Apache Flume – Get logs out of RabbitMQ and into HDFS

This post is an extension of Tutorial 12 from Hortonworks (original here), which shows how to use Apache Flume to consume entries from a log file and put them into HDFS.

One of the problems that I see with the Hortonworks sandbox tutorials (and don’t get me wrong, I think they are great) is the assumption that you already have data loaded into your cluster, or they demonstrate an unrealistic way of loading data into your cluster – uploading a csv file through your web browser. One of the exceptions to this is tutorial 12, which shows how to use Apache Flume to monitor a log file and insert the contents into HDFS.

In this post I’m going to further extend the original tutorial to show how to use Apache Flume to read log entries from a RabbitMQ queue.

Apache Flume is described by the folk at Hortonworks as:

Apache™ Flume is a distributed, reliable, and available service for efficiently collecting, aggregating, and moving large amounts of streaming data into the Hadoop Distributed File System (HDFS). It has a simple and flexible architecture based on streaming data flows; and is robust and fault tolerant with tunable reliability mechanisms for failover and recovery.

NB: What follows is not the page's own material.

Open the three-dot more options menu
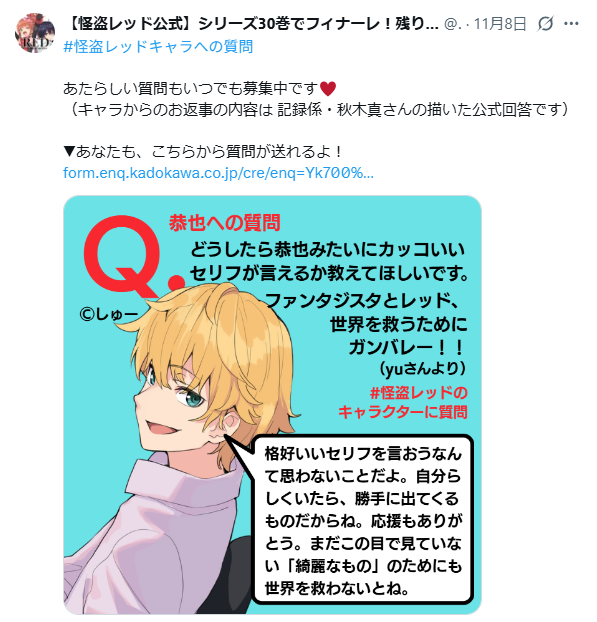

…continue reading about Apache Flume over on the Hortonworks website.


In this article I will cover off the following:

  • Installation and Configuration of Flume
  • Generating fake server logs into RabbitMQ

To follow along you will need to:

Installing Flume

WIth the Sandbox up and running, press Alt and F5 to bring up the login screen. You can login using the default credentials:

login: root
password: hadoop

After you’ve logged in type:

yum install -y flume

You should now see the installation progressing until it says Complete!

For more details on installation take a look at Tutorial 12 from Hortonworks.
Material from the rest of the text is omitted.